Kojić Damjanov Sunčica, Đerić Mirjana, Eremić Kojić Nevena
Med Pregl. 2014 Sep-Oct;67(9-10):339-44.
GLYCATED HEMOGLOBIN STRUCTURE AND SYNTHESIS OF MOLECULE: Glycated hemoglobin A1c, the major fraction of glycated hemoglobin, is formed by irreversible nonenzymatic glycation. Its concentration depends only on the life span of red blood cells and blood glucose levels.

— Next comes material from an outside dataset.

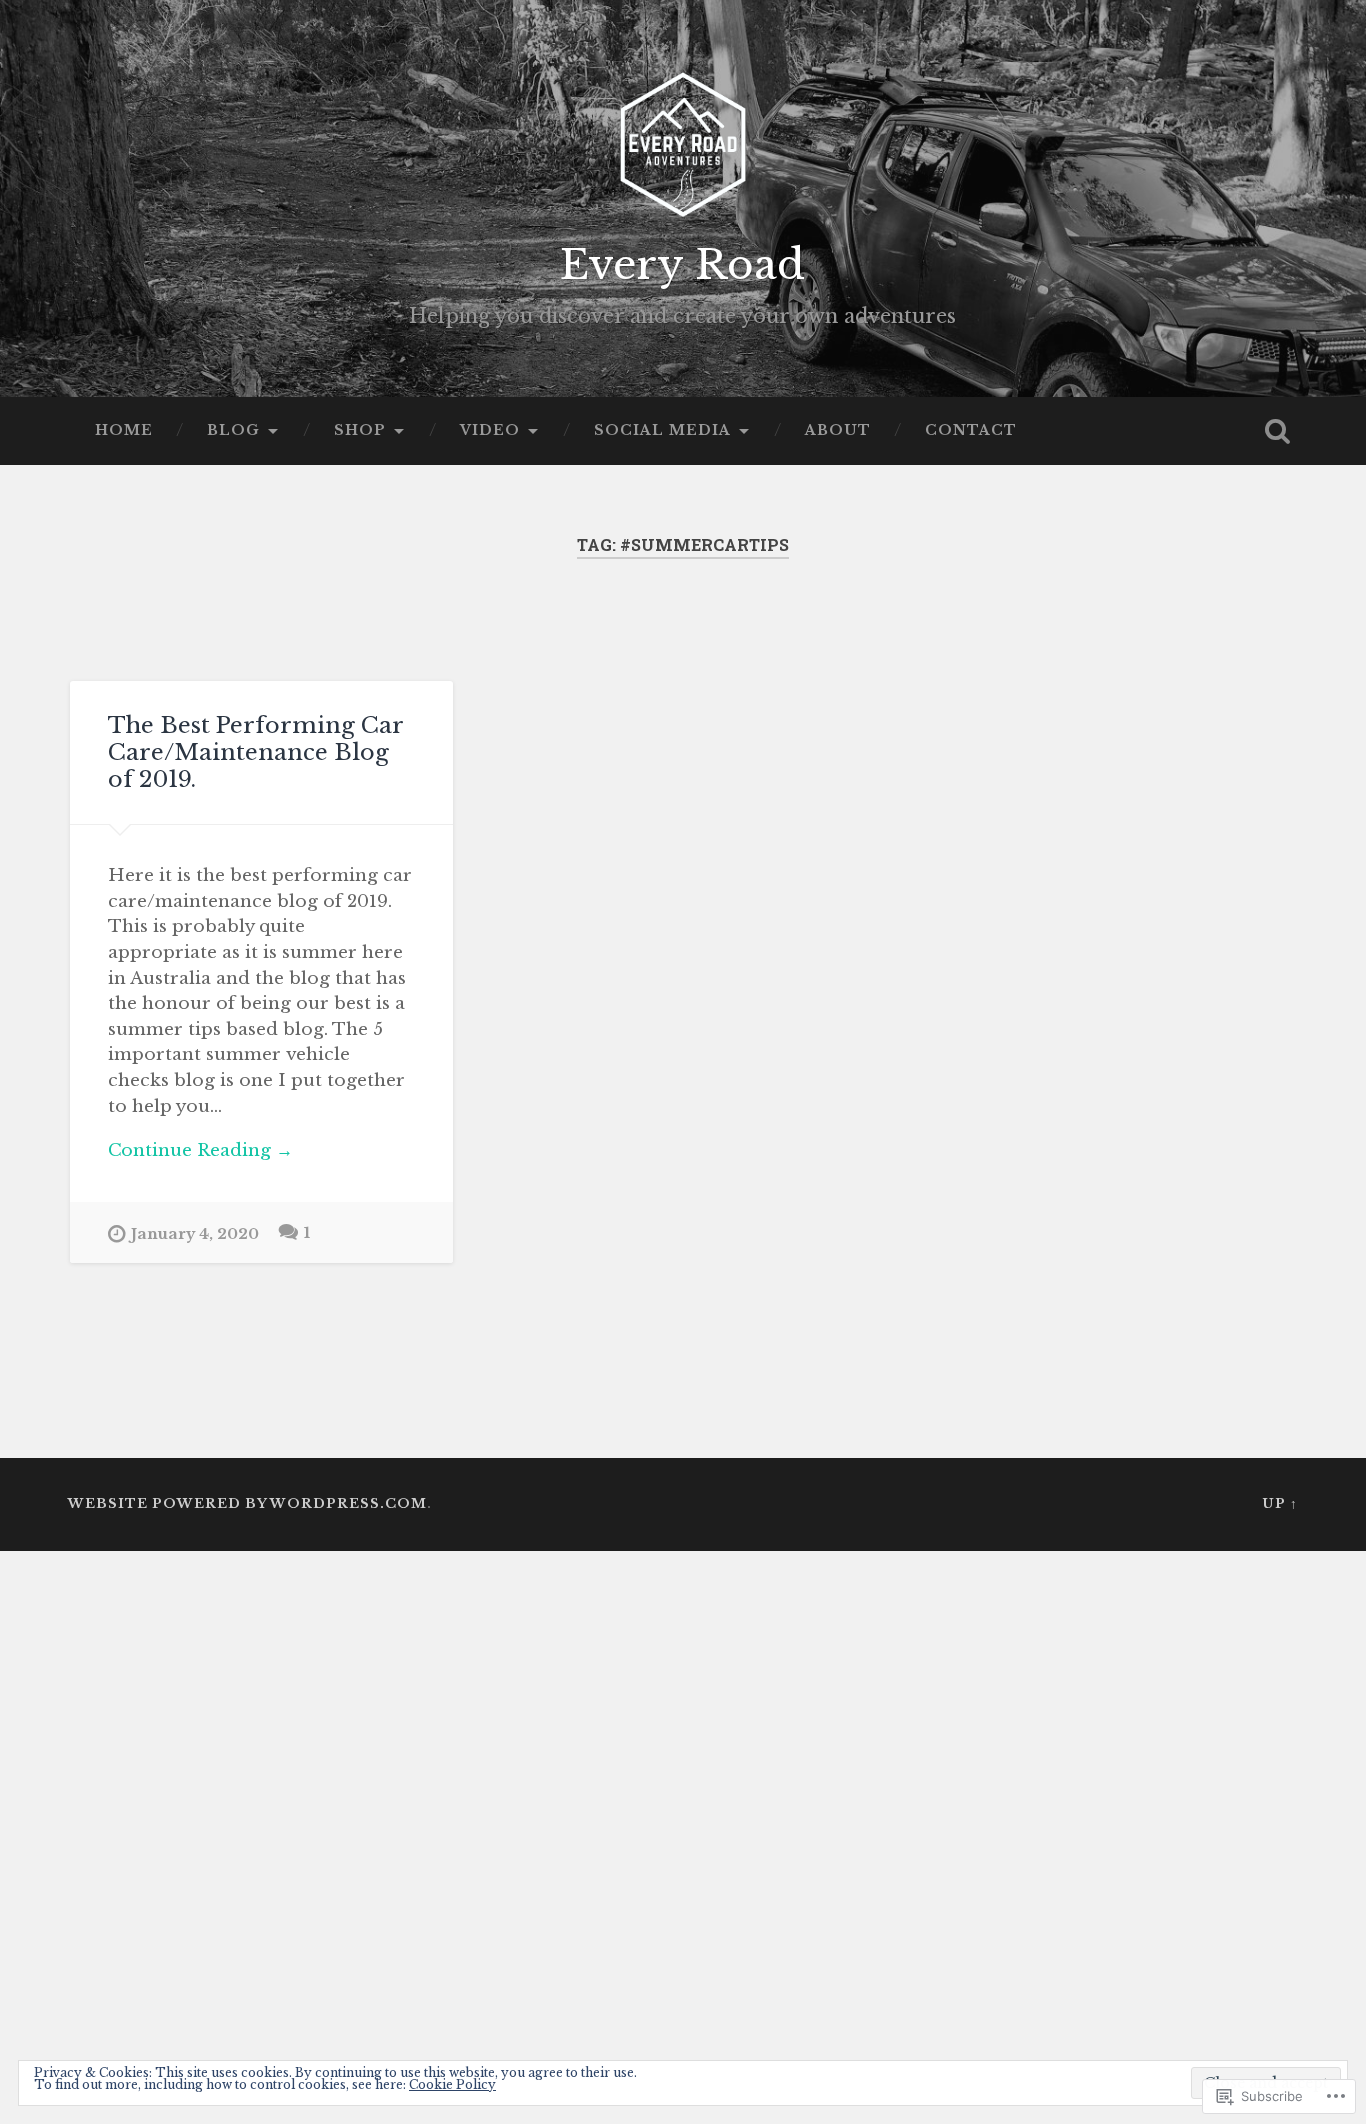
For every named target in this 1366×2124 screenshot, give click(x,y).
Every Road (682, 265)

CLINICAL SIGNIFICANCE OF GLYCATED HEMOGLOBIN A1c: It is the key parameter for monitoring the regulation of diabetes and for assessing the risk of microvascular complications. It is a diagnostic criterion for diabetes as well. Its concentration reflects the average value of blood glucose over the last two to three months. The estimated average glucose, a new parameter which facilitates the patient's self-monitoring of diabetes, can be calculated from its value. METHODS FOR DETERMINING GLYCATED HEMOGLOBIN A1c AND THEIR STANDARDIZATION: Immunoassay and ion-exchange chromatography are commonly used methods for the glycated hemoglobin determination in routine laboratory practice. The advantage of immunoassay is that there is no need for the sample pre-treatment in order to eliminate unstable glycated hemoglobin A1c intermediary forms, and the possibility of false positive results is lower. The current program of standardization requires traceability to the International Federation of Clinical Chemistry and Laboratory Medicine reference method. REPORTING AND INTERPRETATION OF RESULTS OF GLYCATED HEMOGLOBIN A1c DETERMINATION: Glycated Hemoglobin A1c can be reported as % or as mmol/mol. In our country, it is recommended to use the International Federation of Clinical Chemistry and Laboratory Medicine units (mmol/mol). When interpreting the results, the potential causes of falsely high or low values must always be taken into consideration.
Periodic determinations of glycated hemoglobin A1c are recommended for monitoring of diabetes regulation. Additionally, the determination is recommended for the diagnosis of diabetes. The target value for the prevention of microvascular complications is < 7% and the diagnostic criterion for diabetes is 6.5%.
糖化血红蛋白的分子结构与合成:糖化血红蛋白A1c是糖化血红蛋白的主要组分,由不可逆的非酶糖基化形成。其浓度仅取决于红细胞寿命和血糖水平。糖化血红蛋白A1c的临床意义:它是监测糖尿病病情控制及评估微血管并发症风险的关键参数。它也是糖尿病的诊断标准。其浓度反映过去两到三个月的血糖平均值。可根据其值计算估计平均血糖,这是一个有助于患者自我监测糖尿病的新参数。糖化血红蛋白A1c的测定方法及其标准化:免疫测定法和离子交换色谱法是临床常规实验室检测糖化血红蛋白常用的方法。免疫测定法的优点是无需对样品进行预处理以消除不稳定的糖化血红蛋白A1c中间形式,且出现假阳性结果的可能性较低。当前的标准化程序要求可追溯至国际临床化学和检验医学联合会的参考方法。糖化血红蛋白A1c测定结果的报告与解读:糖化血红蛋白A1c可以报告为%或mmol/mol。在我国,建议使用国际临床化学和检验医学联合会的单位(mmol/mol)。解读结果时,必须始终考虑导致值假性升高或降低的潜在原因。
建议定期测定糖化血红蛋白A1c以监测糖尿病病情。此外,也建议将其用于糖尿病的诊断。预防微血管并发症的目标值为<7%,糖尿病的诊断标准为6.5%。